Data provided:
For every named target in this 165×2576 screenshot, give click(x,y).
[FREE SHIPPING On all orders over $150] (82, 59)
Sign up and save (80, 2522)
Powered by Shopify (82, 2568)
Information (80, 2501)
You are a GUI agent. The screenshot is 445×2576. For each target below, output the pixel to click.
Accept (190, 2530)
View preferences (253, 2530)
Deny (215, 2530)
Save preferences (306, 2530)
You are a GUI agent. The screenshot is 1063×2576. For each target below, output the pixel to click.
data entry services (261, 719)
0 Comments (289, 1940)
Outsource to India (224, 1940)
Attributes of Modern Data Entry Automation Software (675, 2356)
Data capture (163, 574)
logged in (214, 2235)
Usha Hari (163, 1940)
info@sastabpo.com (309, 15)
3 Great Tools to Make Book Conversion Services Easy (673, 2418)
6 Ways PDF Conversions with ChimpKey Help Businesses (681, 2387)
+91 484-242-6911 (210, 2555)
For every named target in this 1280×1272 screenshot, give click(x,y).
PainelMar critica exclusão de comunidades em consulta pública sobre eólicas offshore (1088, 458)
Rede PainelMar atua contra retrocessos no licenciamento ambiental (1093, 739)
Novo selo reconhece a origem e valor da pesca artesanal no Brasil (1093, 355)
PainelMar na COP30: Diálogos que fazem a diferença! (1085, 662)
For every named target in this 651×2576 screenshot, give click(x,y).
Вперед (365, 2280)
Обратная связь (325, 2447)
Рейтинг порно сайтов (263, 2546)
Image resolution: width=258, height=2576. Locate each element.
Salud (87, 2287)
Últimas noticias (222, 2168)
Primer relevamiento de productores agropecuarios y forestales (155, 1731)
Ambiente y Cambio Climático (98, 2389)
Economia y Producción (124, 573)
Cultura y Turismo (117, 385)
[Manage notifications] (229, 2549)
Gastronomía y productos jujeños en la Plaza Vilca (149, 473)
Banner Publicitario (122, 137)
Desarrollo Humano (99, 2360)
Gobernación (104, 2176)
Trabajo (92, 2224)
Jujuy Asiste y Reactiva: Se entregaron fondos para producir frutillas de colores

Activity:
Set the whole listing down, word for word.

Task solution:
For every named target in this 165×2576 screenshot, give click(x,y).
[FREE SHIPPING On all orders over $150] (82, 59)
Sign up and save (80, 2522)
Powered by Shopify (82, 2568)
Information (80, 2501)
You are a GUI agent. The screenshot is 445×2576. For each target below, output the pixel to click.
Accept (190, 2530)
View preferences (253, 2530)
Deny (215, 2530)
Save preferences (306, 2530)
You are a GUI agent. The screenshot is 1063×2576. For each target below, output the pixel to click.
data entry services (261, 719)
0 Comments (289, 1940)
Outsource to India (224, 1940)
Attributes of Modern Data Entry Automation Software (675, 2356)
Data capture (163, 574)
logged in (214, 2235)
Usha Hari (163, 1940)
info@sastabpo.com (309, 15)
3 Great Tools to Make Book Conversion Services Easy (673, 2418)
6 Ways PDF Conversions with ChimpKey Help Businesses (681, 2387)
+91 484-242-6911 (210, 2555)
For every named target in this 1280×1272 screenshot, give click(x,y).
PainelMar critica exclusão de comunidades em consulta pública sobre eólicas offshore (1088, 458)
Rede PainelMar atua contra retrocessos no licenciamento ambiental (1093, 739)
Novo selo reconhece a origem e valor da pesca artesanal no Brasil (1093, 355)
PainelMar na COP30: Diálogos que fazem a diferença! (1085, 662)
For every named target in this 651×2576 screenshot, give click(x,y).
Вперед (365, 2280)
Обратная связь (325, 2447)
Рейтинг порно сайтов (263, 2546)
Image resolution: width=258, height=2576. Locate each element.
Salud (87, 2287)
Últimas noticias (222, 2168)
Primer relevamiento de productores agropecuarios y forestales (155, 1731)
Ambiente y Cambio Climático (98, 2389)
Economia y Producción (124, 573)
Cultura y Turismo (117, 385)
[Manage notifications] (229, 2549)
Gastronomía y productos jujeños en la Plaza Vilca (149, 473)
Banner Publicitario (122, 137)
Desarrollo Humano (99, 2360)
Gobernación (104, 2176)
Trabajo (92, 2224)
Jujuy Asiste y Reactiva: Se entregaron fondos para producir frutillas de colores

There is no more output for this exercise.